By your suggestion can I assume that you are of the mind that 'man lives in a bubble, and nothing external changes the mind'?
I find the direction you are going in interesting, but first I have to take issue with a point you made.
But now we enter a new period where there is an increase in negative stimuli, and decrease in the age it is aquired (en masse, via easily absorbed entertainment)
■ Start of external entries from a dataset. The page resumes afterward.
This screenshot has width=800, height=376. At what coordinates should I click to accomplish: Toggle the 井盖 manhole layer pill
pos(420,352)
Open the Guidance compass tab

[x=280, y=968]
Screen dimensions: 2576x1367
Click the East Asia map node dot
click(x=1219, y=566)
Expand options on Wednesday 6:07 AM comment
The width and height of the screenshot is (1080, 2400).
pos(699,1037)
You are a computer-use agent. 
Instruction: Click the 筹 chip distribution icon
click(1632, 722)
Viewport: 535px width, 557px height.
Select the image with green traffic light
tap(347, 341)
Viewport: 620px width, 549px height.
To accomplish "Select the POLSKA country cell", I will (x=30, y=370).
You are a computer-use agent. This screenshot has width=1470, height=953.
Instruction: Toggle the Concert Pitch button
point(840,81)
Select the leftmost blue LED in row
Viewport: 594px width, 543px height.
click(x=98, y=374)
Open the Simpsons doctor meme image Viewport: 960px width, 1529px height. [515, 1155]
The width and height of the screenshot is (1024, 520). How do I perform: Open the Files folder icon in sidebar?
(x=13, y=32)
This is a misrepresentation of reality in my view. Please tell me when in recorded history there was even a close ratio of good to bad stimuli? There is absolutely no such thing as "the good old days"; that's selective memory as viewed through the mind of a nostalgic old person. In every period you can name, bad stimuli outweighed the good (usually in the form of fanaticism and targeted misinformation to control the masses) The only difference today is the sheer magnitude of stimuli society is exposed to is exponentially greater than in the past due to the technical wonders of the digital age and the hunger for media consumption in the information age. I'd say if anything, the ratio of good stimuli is actually closer to the much larger bad stimuli today more than any other time.
There were no videogames in the middle ages, nor comic books, nor hip hop or heavy metal, nor TV or movies. Yet easily some of recorded history's worst mass atrocities were committed in the years between 900 and 1300. That was the enlightened period when forms of inflicting torture on people were devised that I could never fathom using on actual people even after having played Manhunt and its sequel, and when medicine women had to be afraid of being burned alive while tied to a stake if they were too good at their profession. I don't think they had Max Payne 3 back then. That's just one period in history.
This comment was edited on Aug 20, 2012, 20:52.
“The greatness of a nation and its moral progress can be judged by the way its animals are treated.”